I don’t detest L.A; I love it.
I can’t drive, but I don’t mind cycling through. Let’s save the environment, burn me a few calories and get around. You say I can only live in Santa Barbara or somewhere like that? Even better. I love that town. (Seriously, I’ve been there. It’s gorgeous!)
Except, it’s not as easy as packing up my car and driving there. And before you rush to comment on how expensive the city is or how difficult to survive in LA, or leaving loved ones behind, I’ll do you one better:
I need to leave everyone behind in a different country.
And I don’t mind.
As much as I love my friends and family, I’ve wanted to be involved in making film in Hollywood since I was a little kid.
I don’t even have to develop skills like freelance writing or managing social media to support myself. I’ve got those.
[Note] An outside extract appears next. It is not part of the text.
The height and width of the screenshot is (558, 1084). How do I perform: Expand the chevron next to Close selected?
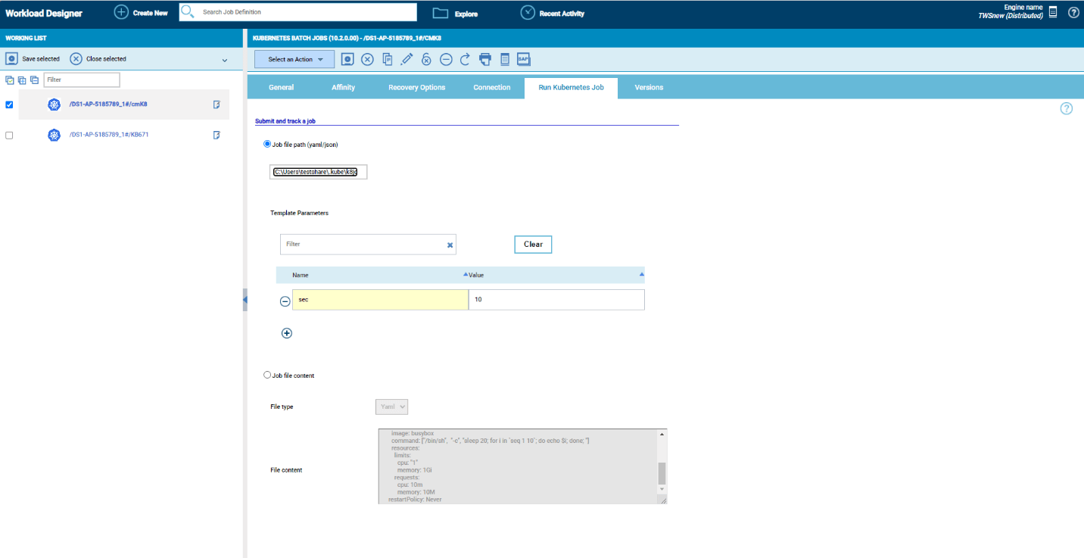(223, 58)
Two polished scripts, a manuscript that can easily be turned into a script and a fully-developed idea for my next project? And a few more concepts that need some work on? Oh, I have that too.
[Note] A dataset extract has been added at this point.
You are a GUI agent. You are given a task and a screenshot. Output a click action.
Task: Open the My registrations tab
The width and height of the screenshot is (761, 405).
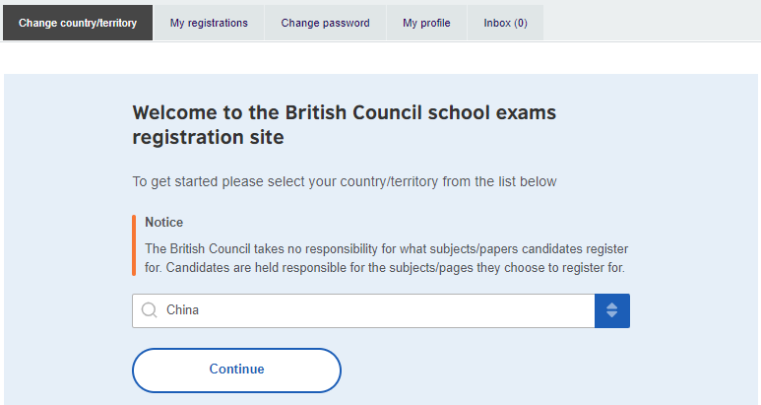(x=209, y=23)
What I don’t have however is a clue on how to get the right visa that will allow me to live and work in the States permanently. (I’m currently researching. I started with D’ALESSIO LAW GROUP because I caught a webinar from them through Stage 32, and they seem to know what they are doing.)
The USA might not welcome illegal immigrants, but it’s not exactly making it peachy for folks who want to come legally either.
I need one hell of a resume for O1, but the kind of work that will give me that resume is in LA in the first place. Talk about a Catch 22.
Of course, I can try and sell the script from here, whose process I’ve already started. But screenwriting deals rarely happen fast. And I can’t seem to agree with script consultants on some stuff. I’m all for improving my script, but not compromising what makes it the story I want to tell.
I don’t want to have the money and connections to move to L.A. when I’m 50. I want it now. I’ll take that PA job people seem to be hating. I can write on the side.
So next time, I’d love to see more posts on how people made it to Hollywood without having born in the States, having relatives in the States, won the green card lottery, married someone there or worked for decades in their own country before making the jump.
I’m 30. I’m ready.
So really, tell me how to get hired to work there from here. Then I can share those tips with the rest of the world’s enthusiastic filmmaker.
I do want to move to L.A. The mindset is there, even some initial savings to get me through the first couple of months.
When will L.A. have me?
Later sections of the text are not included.